§ **DATA ENTRIES**:
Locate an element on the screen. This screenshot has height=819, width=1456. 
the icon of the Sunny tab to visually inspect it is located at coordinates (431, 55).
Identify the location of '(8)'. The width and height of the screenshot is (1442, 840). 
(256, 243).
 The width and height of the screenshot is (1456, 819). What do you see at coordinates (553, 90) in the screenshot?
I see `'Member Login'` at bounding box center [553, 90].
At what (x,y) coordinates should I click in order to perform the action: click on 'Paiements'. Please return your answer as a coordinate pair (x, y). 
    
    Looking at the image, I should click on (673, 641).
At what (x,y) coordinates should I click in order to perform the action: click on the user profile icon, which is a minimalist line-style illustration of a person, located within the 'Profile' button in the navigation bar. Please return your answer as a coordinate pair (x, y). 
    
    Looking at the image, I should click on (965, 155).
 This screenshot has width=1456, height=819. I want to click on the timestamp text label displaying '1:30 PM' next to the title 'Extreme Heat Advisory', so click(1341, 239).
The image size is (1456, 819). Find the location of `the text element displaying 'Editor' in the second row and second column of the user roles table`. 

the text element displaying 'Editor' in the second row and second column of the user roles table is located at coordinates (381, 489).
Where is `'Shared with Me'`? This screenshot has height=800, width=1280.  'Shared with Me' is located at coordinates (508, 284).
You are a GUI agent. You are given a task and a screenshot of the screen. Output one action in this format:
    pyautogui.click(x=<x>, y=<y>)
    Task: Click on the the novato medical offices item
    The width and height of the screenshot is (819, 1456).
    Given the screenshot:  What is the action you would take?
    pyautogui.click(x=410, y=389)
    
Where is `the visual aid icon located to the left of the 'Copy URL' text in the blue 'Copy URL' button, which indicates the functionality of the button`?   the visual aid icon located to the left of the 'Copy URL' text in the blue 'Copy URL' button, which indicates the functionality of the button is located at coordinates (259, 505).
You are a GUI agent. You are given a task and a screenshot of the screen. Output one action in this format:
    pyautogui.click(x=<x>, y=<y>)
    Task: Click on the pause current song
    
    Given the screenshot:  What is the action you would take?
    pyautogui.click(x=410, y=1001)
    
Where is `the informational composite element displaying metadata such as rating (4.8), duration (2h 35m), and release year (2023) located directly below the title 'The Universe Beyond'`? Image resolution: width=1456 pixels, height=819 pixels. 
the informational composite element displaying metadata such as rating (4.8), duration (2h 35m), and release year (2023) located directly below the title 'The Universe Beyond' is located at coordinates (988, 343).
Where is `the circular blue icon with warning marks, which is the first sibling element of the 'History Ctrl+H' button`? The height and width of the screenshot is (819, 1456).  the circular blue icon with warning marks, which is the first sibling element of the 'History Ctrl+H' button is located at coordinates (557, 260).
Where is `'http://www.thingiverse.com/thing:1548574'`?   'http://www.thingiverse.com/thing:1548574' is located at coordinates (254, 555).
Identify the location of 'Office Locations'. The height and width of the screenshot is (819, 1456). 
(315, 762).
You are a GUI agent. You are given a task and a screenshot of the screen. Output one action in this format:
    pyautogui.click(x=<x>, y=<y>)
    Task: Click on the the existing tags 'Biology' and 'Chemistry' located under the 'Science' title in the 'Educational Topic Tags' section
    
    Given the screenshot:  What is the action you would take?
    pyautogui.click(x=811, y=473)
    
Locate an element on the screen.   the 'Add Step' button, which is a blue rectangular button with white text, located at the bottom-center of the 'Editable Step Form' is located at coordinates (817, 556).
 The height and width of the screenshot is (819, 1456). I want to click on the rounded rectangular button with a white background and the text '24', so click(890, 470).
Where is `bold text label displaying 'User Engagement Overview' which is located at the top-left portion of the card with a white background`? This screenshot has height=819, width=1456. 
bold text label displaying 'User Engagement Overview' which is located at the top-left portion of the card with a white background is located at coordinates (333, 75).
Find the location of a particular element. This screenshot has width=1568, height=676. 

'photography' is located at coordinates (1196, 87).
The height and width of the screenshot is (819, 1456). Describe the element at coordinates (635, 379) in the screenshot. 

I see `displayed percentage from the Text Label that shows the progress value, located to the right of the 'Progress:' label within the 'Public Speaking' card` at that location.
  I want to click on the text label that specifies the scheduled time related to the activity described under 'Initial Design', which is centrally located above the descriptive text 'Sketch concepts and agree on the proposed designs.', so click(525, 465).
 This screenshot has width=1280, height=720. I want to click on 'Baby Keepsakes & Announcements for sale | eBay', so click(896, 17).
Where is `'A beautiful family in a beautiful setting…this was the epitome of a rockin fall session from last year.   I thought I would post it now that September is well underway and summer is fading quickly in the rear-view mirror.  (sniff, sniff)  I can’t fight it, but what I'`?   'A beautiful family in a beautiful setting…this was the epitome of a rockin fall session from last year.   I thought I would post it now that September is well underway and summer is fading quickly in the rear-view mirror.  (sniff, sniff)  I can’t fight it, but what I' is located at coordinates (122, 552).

§ **EXERCISE INSTRUCTIONS**: Update the part of the items that opens with the line containing "The image size" and closes with the line containing "pyautogui.click(x=410, y=389)": change "GUI agent" to "desktop agent" and leave everything else the same. Give back only those lines.

§ **THE ANSWER**:
The image size is (1456, 819). Find the location of `the text element displaying 'Editor' in the second row and second column of the user roles table`. 

the text element displaying 'Editor' in the second row and second column of the user roles table is located at coordinates (381, 489).
Where is `'Shared with Me'`? This screenshot has height=800, width=1280.  'Shared with Me' is located at coordinates (508, 284).
You are a desktop agent. You are given a task and a screenshot of the screen. Output one action in this format:
    pyautogui.click(x=<x>, y=<y>)
    Task: Click on the the novato medical offices item
    The width and height of the screenshot is (819, 1456).
    Given the screenshot:  What is the action you would take?
    pyautogui.click(x=410, y=389)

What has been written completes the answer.